Records of locating words and elements
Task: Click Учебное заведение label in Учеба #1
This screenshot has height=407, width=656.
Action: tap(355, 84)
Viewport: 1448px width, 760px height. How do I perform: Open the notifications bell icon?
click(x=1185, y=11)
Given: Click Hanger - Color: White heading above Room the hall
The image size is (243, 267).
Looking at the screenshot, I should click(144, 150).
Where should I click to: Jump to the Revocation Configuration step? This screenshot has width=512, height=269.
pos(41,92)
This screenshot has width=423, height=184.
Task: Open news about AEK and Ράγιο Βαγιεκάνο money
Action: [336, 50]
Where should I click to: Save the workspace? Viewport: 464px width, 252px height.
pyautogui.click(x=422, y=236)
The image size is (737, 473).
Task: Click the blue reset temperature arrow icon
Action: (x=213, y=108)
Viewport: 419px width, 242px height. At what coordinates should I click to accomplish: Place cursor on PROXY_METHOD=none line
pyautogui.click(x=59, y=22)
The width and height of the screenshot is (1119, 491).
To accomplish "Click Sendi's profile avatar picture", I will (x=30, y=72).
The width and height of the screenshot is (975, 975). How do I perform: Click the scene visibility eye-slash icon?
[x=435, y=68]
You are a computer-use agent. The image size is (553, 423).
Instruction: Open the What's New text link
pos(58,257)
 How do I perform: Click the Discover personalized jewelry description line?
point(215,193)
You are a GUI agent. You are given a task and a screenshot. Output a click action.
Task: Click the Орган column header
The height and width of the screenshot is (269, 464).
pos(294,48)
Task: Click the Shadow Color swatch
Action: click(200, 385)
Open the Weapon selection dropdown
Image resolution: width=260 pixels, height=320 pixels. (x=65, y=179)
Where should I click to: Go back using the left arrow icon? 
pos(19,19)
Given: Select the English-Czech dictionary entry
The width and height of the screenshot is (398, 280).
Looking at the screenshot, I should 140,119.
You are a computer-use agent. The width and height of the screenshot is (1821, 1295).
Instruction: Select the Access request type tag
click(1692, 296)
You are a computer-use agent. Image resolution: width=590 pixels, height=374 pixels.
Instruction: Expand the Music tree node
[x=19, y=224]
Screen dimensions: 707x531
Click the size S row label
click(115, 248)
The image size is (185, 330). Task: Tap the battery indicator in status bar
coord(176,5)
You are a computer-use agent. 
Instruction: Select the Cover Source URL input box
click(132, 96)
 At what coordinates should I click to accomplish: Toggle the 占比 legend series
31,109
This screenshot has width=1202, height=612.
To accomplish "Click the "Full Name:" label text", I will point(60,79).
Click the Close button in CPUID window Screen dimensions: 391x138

Task to complete:
Copy out each line of the material above that contains the string "arrow".

Solution for this exercise:
Task: Click the blue reset temperature arrow icon
Where should I click to: Go back using the left arrow icon? 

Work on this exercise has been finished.